Metode cuci otak Terawan itu dikenal sebagai Intra-Arterial Heparin Flushing (IAHF) untuk tujuan terapi yang merupakan modifikasi Digital Subtraction Angiography (DSA).
Metode itu dipakai Terawan sejak 2013. Namun, metode tersebut disebut belum memenuhi kaidah EBM.
Terawan pun dilaporkan tidak mampu memberikan bukti ilmiah terbaik yang tersedia dari penelitian klinis untuk membantu membuat keputusan tentang perawatan pasien individu.

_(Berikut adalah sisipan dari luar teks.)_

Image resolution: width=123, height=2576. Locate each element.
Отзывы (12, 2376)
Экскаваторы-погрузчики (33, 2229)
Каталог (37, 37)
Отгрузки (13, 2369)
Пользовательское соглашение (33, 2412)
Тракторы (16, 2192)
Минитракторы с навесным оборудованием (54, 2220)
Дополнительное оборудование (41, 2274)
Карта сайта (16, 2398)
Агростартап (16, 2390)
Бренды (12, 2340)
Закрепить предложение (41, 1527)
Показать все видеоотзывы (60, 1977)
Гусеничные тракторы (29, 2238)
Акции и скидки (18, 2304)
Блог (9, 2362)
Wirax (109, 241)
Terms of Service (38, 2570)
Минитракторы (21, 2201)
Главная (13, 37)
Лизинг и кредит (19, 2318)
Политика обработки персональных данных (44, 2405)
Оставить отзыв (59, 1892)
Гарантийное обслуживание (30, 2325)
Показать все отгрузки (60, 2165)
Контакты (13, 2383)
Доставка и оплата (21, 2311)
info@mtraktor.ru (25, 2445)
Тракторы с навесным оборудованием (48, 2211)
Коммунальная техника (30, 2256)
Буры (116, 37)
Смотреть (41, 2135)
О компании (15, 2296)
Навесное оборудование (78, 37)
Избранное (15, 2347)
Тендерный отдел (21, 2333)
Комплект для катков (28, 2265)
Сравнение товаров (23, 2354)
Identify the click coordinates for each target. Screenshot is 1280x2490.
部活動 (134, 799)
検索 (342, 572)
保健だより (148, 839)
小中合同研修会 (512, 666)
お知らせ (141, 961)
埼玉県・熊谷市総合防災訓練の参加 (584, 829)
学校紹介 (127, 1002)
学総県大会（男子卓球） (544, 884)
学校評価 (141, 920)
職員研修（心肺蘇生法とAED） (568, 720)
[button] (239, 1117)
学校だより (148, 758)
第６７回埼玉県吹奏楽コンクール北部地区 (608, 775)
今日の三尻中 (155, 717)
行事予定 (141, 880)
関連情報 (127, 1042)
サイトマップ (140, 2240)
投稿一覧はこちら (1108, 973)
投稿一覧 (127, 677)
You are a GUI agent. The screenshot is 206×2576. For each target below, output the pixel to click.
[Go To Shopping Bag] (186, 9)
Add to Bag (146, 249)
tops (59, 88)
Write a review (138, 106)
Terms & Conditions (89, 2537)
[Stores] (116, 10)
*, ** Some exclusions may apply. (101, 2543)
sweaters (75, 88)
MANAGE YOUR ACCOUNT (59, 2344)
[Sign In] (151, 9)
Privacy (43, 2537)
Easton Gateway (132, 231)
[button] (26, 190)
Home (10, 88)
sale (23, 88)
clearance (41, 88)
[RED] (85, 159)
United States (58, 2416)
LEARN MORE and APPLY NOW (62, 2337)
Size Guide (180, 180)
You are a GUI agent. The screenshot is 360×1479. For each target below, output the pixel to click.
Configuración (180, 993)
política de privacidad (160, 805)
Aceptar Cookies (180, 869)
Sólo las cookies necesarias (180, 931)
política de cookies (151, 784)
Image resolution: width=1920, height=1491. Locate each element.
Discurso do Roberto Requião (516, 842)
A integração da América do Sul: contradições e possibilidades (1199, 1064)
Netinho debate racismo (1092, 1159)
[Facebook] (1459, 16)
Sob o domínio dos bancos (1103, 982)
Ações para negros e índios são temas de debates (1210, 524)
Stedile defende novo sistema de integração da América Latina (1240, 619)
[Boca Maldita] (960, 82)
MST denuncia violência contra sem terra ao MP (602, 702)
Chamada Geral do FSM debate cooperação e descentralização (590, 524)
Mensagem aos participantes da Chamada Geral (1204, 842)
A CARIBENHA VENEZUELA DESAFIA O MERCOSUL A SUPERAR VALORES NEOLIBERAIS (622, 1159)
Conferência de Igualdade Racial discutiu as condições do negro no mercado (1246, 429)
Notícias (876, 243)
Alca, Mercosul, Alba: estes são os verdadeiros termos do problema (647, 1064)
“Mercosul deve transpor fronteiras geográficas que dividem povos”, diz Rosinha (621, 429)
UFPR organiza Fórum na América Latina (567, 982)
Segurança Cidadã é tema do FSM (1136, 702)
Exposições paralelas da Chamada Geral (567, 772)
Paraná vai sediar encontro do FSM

Alief melanjutkan, artikel Terawan pada Bali Medical Journal dan Indonesia Biomedical Journal memiliki nilai poor atau di bawah 13 berdasarkan kriteria Consolidated Standard of Reporting Trials (CONSORT) terkait aspek kualitasnya.
Sementara dari aspek validitas metodologi dianggap cacat dari segi desain penelitian, besar sampel, cara pengambilan sampel, dan penulisan yang tidak sesuai dengan prinsip randomized control trial (RCT), khususnya dalam aspek randomisasi sehingga terancam memberikan hasil yang bias.
“Selain itu, terdapat pula beberapa kejadian dimana terapi BW dengan metode DSA dilakukan pada pasien dengan kontraindikasi sehingga menimbulkan kematian, salah satunya di RSUD Dr Soetomo,” ujar Alief.
Ia melanjutkan, pada tahun 2016, MKEK IDI kembali menerima laporan dugaan pelanggaran etik Terawan dari Pengurus Pusat (PP) Perhimpunan Dokter Spesialis Saraf Indonesia (PERDOSSI).
Dari yang diketahui pihaknya, PERDOSSI keberatan terkait beberapa hal, antara lain tindakan pengiklanan diri secara berlebihan, laporan bahwa terdapat biaya besar untuk tindakan yang belum memenuhi kaidah EBM.
MKEK IDI juga sebelumnya telah mengaku mengundang Terawan sebanyak enam kali, namun Terawan hanya memberikan jawaban sebanyak empat kali dan tidak ada itikad baik untuk berkomunikasi ulang atau datang ke MKEK PB IDI.
“Dari kronologis tersebut, dapat disimpulkan bahwa dr Terawan telah melakukan beberapa pelanggaran etik kedokteran,” ujar Alief.